The Grand Gallery Walk as a design idea was first developed at the end of our concept design phase with Studio Gang and Halvorson and Partners. At the time, it was illustrated in a sketch and a rough model.
As the design was further refined, the team adopted a fresh approach to a very common material. Traditionally, wood is used as a structural material in compression (e.g., a log cabin). However, for Writers Theatre, the inverse condition was developed: the wood screen’s cross-pieces, called “battens,” would be hung from the top truss in tension, and the bottom truss (and Grand Gallery Walk itself) would be supported entirely by these battens and from the wood structure above.
In this sketch, you can see the main wooden structure of the lobby from which the wood screen trusses and battens are hung:
And now with the Grand Gallery Walk and roof hung from the main lobby structure:
Together with Halvorson and Partners, Peter Heppel and the team developed a set of structural guidelines to arrive at the final batten layout, which ultimately makes visible the very structural integrity that underlies it, as shown here:
Ultimately, the wood screen design included both an inner and outer layer of wood battens, as shown in this extraction from the architectural drawings (left).
Additionally, to allow the wood screen to fully engage in tension, the bottom of the 16 foot long wood battens (which are very slender – only 2 inches by 3 inches wide) would be connected to the bottom truss using a joint developed by Peter Heppel that the team named “the catspaw,” in which the batten is slipped into place and is not secured using bolts or metal plates. The design team made a miniature mockup of the catspaw to illustrate how it would work:
As they designed the layout of the wood screen, Studio Gang and Peter Heppel were also researching various wood types to find the perfect wood for the Grand Gallery Walk. Ultimately, they chose Port Orford Cedar, which is primarily grown in a small area in Oregon and California, and is a preferred wood for making arrow shafts because of the straightness of its grain. It was chosen because it is light, yet very strong and rot-resistant, all characteristics that are important to its use for Writers Theatre.

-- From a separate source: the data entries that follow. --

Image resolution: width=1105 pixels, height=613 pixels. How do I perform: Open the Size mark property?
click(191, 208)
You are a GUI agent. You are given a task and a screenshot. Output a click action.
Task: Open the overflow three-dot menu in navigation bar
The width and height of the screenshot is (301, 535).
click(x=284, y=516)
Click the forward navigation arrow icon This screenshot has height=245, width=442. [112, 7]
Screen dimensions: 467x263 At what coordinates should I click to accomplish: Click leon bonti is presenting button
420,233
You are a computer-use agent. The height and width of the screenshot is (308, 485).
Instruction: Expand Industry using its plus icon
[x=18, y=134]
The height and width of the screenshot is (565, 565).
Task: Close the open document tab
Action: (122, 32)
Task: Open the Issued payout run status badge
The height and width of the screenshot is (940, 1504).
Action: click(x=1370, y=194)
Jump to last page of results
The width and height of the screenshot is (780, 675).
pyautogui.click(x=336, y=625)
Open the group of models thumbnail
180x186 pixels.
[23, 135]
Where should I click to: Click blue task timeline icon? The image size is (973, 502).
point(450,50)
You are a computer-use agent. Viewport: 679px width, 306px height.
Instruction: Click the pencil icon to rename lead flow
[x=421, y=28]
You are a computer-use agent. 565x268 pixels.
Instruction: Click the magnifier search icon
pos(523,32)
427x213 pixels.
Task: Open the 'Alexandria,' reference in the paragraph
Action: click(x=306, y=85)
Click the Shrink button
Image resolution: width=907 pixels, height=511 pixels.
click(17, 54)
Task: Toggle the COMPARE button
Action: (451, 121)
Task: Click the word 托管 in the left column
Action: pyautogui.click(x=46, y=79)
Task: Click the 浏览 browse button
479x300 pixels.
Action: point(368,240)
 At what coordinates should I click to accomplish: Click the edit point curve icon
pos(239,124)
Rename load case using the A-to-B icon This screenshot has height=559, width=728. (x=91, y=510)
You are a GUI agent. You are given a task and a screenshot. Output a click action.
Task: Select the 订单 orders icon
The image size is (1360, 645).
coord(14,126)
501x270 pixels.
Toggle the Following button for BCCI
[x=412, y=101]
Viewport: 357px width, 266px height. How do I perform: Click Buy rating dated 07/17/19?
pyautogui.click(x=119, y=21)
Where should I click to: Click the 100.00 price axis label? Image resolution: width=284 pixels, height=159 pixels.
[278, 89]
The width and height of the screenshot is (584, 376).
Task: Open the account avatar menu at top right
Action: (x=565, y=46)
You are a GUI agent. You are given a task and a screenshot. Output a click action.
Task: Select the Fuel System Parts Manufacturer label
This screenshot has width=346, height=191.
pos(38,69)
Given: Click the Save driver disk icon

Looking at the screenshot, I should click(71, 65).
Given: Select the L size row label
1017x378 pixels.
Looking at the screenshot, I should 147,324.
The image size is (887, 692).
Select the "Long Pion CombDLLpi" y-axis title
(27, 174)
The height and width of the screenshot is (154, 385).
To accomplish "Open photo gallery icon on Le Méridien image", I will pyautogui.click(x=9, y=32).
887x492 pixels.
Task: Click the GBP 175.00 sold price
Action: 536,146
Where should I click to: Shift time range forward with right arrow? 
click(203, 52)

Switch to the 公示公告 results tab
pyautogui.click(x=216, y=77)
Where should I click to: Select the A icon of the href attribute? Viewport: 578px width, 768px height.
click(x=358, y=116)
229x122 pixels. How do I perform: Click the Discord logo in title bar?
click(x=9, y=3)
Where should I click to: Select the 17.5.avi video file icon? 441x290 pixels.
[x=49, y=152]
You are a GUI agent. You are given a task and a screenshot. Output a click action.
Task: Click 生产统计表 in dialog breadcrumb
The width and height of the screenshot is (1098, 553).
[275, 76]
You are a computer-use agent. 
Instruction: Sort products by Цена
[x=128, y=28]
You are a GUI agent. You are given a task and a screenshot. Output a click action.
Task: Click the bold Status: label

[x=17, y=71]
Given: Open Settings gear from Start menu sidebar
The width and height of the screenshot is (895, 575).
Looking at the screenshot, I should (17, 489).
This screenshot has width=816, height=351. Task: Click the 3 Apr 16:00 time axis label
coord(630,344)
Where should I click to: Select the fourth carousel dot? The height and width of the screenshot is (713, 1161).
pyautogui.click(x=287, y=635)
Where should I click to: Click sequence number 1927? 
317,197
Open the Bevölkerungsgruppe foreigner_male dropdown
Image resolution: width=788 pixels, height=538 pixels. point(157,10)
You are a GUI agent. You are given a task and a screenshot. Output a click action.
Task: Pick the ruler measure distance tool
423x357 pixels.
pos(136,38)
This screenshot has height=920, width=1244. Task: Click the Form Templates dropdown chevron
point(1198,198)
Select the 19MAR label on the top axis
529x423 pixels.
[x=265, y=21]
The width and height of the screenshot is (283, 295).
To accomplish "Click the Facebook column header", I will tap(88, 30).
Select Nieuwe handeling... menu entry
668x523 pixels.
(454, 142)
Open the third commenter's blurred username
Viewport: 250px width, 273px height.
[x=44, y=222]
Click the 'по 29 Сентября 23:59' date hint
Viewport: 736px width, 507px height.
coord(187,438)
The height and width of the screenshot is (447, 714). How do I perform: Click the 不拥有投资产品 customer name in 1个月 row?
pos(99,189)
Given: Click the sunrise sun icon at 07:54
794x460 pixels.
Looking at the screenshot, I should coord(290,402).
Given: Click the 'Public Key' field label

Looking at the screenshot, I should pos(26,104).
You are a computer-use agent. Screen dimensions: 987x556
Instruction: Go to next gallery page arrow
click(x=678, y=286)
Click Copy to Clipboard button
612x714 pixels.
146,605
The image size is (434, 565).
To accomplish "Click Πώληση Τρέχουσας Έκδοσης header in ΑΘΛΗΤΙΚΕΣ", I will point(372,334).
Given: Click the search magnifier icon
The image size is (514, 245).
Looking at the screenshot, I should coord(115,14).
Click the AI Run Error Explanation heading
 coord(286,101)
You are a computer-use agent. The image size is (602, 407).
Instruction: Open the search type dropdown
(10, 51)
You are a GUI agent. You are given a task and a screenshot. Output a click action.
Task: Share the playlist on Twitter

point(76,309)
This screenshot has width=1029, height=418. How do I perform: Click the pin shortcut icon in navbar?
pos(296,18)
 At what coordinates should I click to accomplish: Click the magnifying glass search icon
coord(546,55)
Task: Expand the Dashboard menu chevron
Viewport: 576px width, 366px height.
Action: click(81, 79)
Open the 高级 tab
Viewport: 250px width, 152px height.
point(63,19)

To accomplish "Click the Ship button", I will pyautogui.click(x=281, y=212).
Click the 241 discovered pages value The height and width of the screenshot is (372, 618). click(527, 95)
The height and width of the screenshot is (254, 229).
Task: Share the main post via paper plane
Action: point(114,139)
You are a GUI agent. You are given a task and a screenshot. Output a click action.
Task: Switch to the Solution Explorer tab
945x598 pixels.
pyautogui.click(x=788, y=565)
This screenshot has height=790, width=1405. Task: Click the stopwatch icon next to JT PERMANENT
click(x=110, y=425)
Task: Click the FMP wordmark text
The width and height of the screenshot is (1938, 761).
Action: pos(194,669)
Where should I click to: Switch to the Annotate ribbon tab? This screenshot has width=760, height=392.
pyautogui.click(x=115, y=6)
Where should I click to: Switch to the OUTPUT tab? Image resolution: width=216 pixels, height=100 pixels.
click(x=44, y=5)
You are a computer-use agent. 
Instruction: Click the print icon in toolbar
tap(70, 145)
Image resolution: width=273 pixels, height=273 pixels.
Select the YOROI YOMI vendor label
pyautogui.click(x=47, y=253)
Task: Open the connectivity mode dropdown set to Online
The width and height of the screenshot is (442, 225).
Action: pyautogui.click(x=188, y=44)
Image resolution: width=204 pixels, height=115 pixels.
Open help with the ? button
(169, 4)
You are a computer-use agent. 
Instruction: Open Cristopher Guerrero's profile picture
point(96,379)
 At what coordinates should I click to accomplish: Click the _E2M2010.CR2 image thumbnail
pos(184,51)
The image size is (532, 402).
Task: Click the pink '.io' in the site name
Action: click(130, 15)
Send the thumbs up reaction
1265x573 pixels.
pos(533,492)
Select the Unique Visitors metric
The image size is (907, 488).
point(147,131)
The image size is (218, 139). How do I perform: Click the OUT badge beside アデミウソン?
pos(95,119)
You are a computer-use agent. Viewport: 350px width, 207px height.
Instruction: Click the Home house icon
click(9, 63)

Because the unique engineering of the wood screen had never before been attempted, one of the first tasks when construction started last fall was for the timber framing subcontractor, Trillium Dell Timberworks, to build a mockup of a section of the wood screen for structural testing.
In September 2014, several members of the Writers Theatre and Studio Gang teams visited Trillium’s farm and workshop in Knoxville, IL, to see the mockup and witness the testing. A 10-foot-wide section of the wood screen (which is 16 feet tall) was fabricated and hung within a steel frame for the structural tests.
The bottom of the wood screen was bolted down to the steel to hold it in place for testing, where you can also see the actual catspaw connection.
The top of the wood screen was attached to the steel frame using two hydraulic rams which, when engaged by the computerized testing equipment, would attempt to pull the top of the wood screen away from the bottom, thus simulating how force on the wood screen would act when engaged in tension (below).
The mockup was very successful – it was tested to four times its design load with the wood screen only moving hundredths of an inch. In fact, the test was ended because Trillium Dell was concerned that the metal frame the wood screen was temporarily rigged to would break before the wood itself failed.
Following the successful test, Trillium Dell began making the trusses (the longest being over 80 feet long) and catspaw battens (over 250 total!). When they were nearing completion of the fabrication, the design team and Writers Theatre visited Trillium Dell again in February 2015 to look at the finished work and finalize details. While we were there, we got to watch the catspaws being made.
First, slits are cut in the end of one of the battens and it is put in a steam box for two hours to allow the wood to soak up moisture and become pliable:
Then wedges, also made out of Port Orford Cedar, are covered in glue and hammered into the slits, which creates the look of the catspaw:
Finally, the catspaws are allowed to dry and then they are sanded to create the finished batten:
In May 2015, the moment we’d all been waiting for arrived – the installation of the wood screen by Trillium Dell:
Finally, once both the inner and outer rows of battens were installed, the temporary bracing was removed, and the wood screen was hung in tension!
Designing and building the wood screen and Grand Gallery Walk has been very exciting for all of us at Writers Theatre – we can’t wait to share it with you in person!